Vatican City
Pope’s embrace was heavenly, says man with disfiguring disease
By CAROL GLATZ, Catholic News Service | Published November 22, 2013
VATICAN CITY (CNS)—For someone who has frequently been shunned and humiliated because of a disease that has severely disfigured his entire body, receiving the pope’s loving embrace was like being in paradise.
Vinicio Riva, who is afflicted with neurofibromatosis, said his brief encounter with Pope Francis Nov. 6 at a general audience in St. Peter’s Square “seemed like forever.”
Images of the pope kissing and embracing the Italian man made headlines, but his identity and background weren’t known until two Italian news outlets found and interviewed him.
“My heart was bursting,” he told the Italian daily Corriere della Sera Nov. 18. When the pope hugged him tight, “I felt like I was in paradise.”
Riva, 53, lives in a small village near Vicenza in northern Italy with his younger sister Morena Riva, who has the same genetic disorder, and their aunt, Caterina Lotto, who cares for them. The siblings’ late mother also suffered from the disease, which is typically hereditary.
Riva told the Italian magazine Panorama Nov. 18 that the thing that struck him most was that the pope didn’t hesitate at all.
“I’m not contagious, but (the pope) didn’t know that. But he did it, period: He caressed my whole face and while he was doing it, I felt only love,” he said.
“First, I kissed his hand, while he caressed my head and wounds with his other hand,” Riva explained.
“Then he pulled me toward him, hugging me tight and kissing my face. My head was against his chest and his arms were wrapped around me. He held me so tightly, cuddling me, and he didn’t let go. I tried to speak, to say something, but I wasn’t able to: I was too choked up. It lasted just a little more than a minute, but, for me, it seemed like forever,” he told Panorama.
“The pope’s hands are so soft. Soft and beautiful. And his smile (is) bright and wide.”
Neurofibromatosis results in numerous, often painful benign tumors. Riva said they constantly itch and he often wakes in the morning with his shirt soaked with blood from scratching.
“The first signs (of the disease) appeared after I was 15. They said I would be dead by 30. Instead, here I am.”
He frequently has been shunned by people who didn’t know him, he said.
The worst episode, he said, occurred one day as he sat in the front of a bus and a passenger told him to go sit in the back, saying, “‘You horrify me and I don’t want to look at you.’ No one, not even the driver, came to my defense. In fact, many passengers agreed with the man. That really hurt,” he said.
Lotto, his aunt, told Panorama that when she and Riva would be sitting in hospital waiting rooms when he was young, she would hold him close and hug him tight whenever people cringed or moved away in fear.

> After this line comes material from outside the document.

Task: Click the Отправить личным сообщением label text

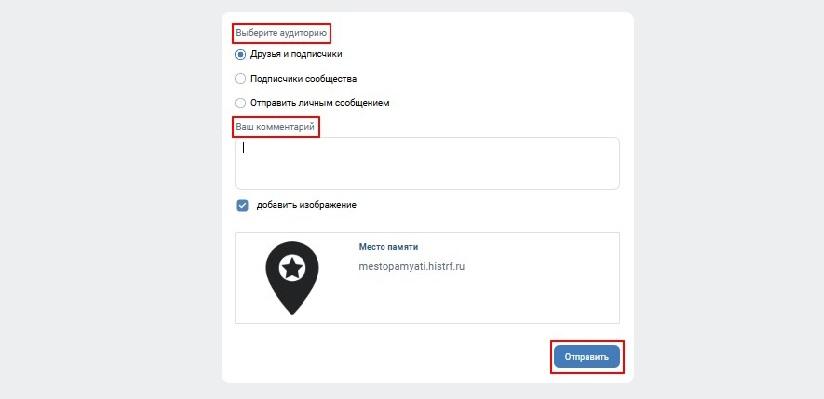Action: (x=320, y=103)
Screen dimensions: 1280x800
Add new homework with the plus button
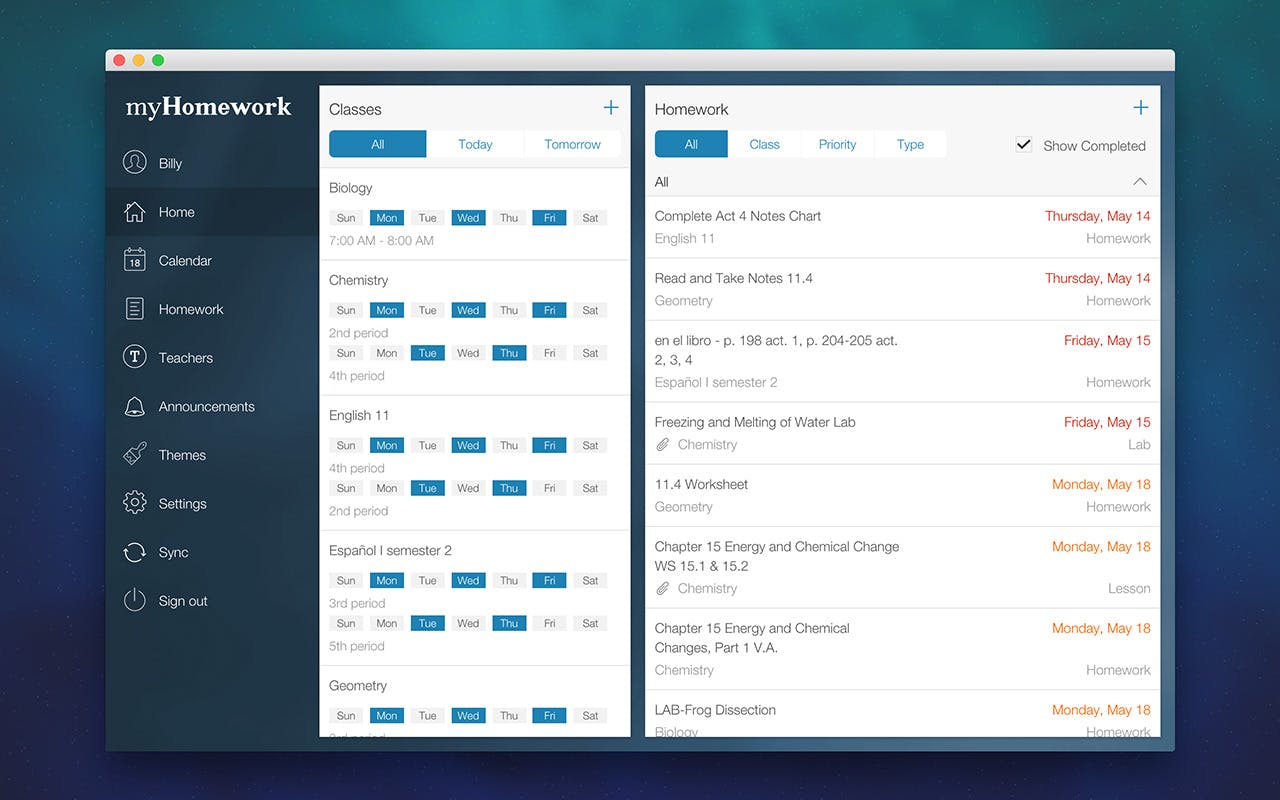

She embraced him “to make them both (Riva and the others) understand” there was nothing repulsive or scary about him, she said.
Riva works as a volunteer in a retirement home, where his father lives. However, when they see each other, their father can’t bring himself to hug his son, said Morena Riva, the sister. Their father “is embarrassed by his disease. He only says, ‘Do you want a coffee?’“
But Riva disagreed with his sister and said their father has his own way of showing his love.
He told Panorama that he has lots of friends and is loved by almost everyone in his village. He goes out with friends for pizza and to watch soccer matches.
He also flirts with the nurses, the magazine said, and, although he only earns a small allowance volunteering, he spends a good chunk of that money on them.